An Army report says Fort Bragg could lose as many as 16,000 soldiers and civilians over the next decade, and the region could lose more than 21,000 jobs.

Retired four-star Gen. Dan McNeill and current Lt. Gen. Joseph Anderson know the importance of keeping the current troop strength at Fort Bragg.

"I think we had a great cross-section – education, health, business, Realtors – all good partners," Anderson said. "I think they got strong messages across about how much they feel about Fort Bragg."

Retired Maj. Gen. Rodney Anderson received a round of applause when he said the strength of the soldier is the family, but the strength of the family is the community.

"And that is exactly what makes Fayetteville and Fort Bragg and ideal location for our forces to live, raise a family, and train and conduct their missions," he said.

During the session, leaders reviewed Fort Bragg's impact on the region and explained why the Army is reducing its size.

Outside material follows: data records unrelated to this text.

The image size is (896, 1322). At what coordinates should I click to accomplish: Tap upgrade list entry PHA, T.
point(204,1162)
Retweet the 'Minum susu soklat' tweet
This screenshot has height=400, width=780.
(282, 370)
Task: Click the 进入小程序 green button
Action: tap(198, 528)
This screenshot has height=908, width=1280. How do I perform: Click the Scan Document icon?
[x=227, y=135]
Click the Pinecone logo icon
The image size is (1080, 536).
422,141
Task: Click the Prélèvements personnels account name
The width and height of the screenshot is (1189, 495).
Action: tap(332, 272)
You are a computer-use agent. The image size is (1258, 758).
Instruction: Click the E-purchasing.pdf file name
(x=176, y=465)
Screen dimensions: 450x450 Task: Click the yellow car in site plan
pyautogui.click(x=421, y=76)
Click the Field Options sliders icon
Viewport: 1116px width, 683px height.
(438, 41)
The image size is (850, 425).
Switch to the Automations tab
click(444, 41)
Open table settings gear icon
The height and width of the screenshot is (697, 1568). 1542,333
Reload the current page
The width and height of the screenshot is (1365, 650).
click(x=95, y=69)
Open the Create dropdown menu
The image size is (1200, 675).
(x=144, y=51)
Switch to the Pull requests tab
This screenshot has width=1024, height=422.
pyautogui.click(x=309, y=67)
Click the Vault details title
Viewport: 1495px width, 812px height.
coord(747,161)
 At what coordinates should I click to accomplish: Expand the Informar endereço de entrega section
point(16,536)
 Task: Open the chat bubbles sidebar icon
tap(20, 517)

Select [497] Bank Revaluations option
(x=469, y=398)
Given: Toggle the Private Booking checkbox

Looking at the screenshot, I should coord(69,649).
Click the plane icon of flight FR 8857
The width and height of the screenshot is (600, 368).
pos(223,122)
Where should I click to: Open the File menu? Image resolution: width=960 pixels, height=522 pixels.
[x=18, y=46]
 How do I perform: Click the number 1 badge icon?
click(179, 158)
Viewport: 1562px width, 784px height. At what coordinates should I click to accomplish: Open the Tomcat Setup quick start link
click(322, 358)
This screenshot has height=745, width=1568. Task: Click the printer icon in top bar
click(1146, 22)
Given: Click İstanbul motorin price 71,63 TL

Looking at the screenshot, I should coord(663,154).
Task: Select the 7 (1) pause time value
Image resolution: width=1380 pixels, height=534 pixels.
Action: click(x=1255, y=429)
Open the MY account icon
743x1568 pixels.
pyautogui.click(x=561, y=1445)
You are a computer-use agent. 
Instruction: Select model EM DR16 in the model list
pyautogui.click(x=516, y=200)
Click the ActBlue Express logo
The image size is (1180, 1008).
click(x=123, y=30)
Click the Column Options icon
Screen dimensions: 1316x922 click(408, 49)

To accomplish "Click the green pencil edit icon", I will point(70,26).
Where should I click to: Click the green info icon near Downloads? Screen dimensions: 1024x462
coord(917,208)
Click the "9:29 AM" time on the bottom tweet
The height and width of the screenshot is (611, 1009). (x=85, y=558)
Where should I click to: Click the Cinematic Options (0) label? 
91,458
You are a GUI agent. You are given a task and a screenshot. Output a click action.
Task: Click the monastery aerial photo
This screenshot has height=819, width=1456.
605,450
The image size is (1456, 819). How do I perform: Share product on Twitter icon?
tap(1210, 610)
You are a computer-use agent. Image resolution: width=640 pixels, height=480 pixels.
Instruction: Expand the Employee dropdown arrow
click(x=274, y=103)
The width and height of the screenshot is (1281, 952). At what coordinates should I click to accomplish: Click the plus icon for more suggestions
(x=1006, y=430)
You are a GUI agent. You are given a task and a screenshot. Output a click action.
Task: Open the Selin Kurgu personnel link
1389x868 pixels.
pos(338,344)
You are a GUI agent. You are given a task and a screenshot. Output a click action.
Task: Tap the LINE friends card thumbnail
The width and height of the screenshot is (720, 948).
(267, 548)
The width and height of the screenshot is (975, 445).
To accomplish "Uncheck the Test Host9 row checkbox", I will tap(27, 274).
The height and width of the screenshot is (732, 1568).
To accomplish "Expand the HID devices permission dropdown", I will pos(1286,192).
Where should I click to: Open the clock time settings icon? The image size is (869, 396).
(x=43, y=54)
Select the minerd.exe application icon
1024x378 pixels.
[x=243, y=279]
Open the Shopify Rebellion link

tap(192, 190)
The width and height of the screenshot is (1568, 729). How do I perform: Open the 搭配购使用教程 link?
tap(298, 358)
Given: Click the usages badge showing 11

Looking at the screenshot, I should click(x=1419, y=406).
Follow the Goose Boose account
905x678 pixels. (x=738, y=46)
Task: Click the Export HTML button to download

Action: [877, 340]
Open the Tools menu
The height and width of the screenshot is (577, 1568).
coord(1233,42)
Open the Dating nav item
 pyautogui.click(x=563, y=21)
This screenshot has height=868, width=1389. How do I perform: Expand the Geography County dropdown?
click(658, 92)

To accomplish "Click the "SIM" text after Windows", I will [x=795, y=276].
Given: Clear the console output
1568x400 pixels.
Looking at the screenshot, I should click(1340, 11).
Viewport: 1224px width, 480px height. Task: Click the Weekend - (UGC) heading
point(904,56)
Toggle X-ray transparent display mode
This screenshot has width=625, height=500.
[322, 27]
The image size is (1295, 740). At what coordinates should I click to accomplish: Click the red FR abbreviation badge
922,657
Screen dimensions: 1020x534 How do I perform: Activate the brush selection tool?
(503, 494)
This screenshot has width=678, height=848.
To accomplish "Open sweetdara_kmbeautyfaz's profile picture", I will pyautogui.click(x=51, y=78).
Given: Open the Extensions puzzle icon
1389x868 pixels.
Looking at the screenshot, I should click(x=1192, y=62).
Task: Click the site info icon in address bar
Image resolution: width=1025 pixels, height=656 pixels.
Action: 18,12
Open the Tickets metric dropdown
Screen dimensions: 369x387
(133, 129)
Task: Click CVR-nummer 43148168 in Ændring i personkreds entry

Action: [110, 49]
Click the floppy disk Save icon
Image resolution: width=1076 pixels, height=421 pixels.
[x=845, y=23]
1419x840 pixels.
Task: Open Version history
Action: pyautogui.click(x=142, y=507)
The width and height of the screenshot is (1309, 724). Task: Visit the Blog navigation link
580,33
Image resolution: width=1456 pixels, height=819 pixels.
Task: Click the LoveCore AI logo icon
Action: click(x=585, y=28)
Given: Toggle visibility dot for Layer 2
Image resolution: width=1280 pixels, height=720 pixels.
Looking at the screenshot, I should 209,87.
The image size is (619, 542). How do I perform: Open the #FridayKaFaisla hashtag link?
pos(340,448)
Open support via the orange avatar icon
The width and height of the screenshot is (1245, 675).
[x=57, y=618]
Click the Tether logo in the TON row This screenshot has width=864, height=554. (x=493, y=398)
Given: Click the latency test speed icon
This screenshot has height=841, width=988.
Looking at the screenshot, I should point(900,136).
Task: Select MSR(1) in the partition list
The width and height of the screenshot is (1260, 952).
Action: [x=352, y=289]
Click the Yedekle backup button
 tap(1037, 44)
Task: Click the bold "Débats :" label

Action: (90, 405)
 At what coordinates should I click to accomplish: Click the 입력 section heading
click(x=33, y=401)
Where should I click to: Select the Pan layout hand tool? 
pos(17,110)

Similar sessions have been held at Fort Campbell, Kentucky, Joint Base Lewis-McChord in Washington and other posts.

"It comes down to those intangible things," said Michael Lynch with the Fayetteville Regional Chamber of Commerce. "What about the quality of life? What about the commitment from the state and local governments to take care of soldiers, to improve the quality of life? All those things come into play when they make decisions like this."

Business leaders pointed out about $1 billion in defense contracts are executed in communities near Fort Bragg each year.

 "This execution of defense contracts allows Fort Bragg to accomplish its mission at the lowest possible price, getting the best services at the best prices to support our soldiers and their families," said Scott Dorney with the North Carolina Military Business Center.

Fort Bragg officials are encouraging people to tweet their questions because space at the Embassy Suites conference center is limited.

"I thought it went very well," said Brig. Gen. Roger Cloutier, a Pentagon representatives who attended the event. "We gained some valuable data, and we'll bring that back to the senior leadership of the Army."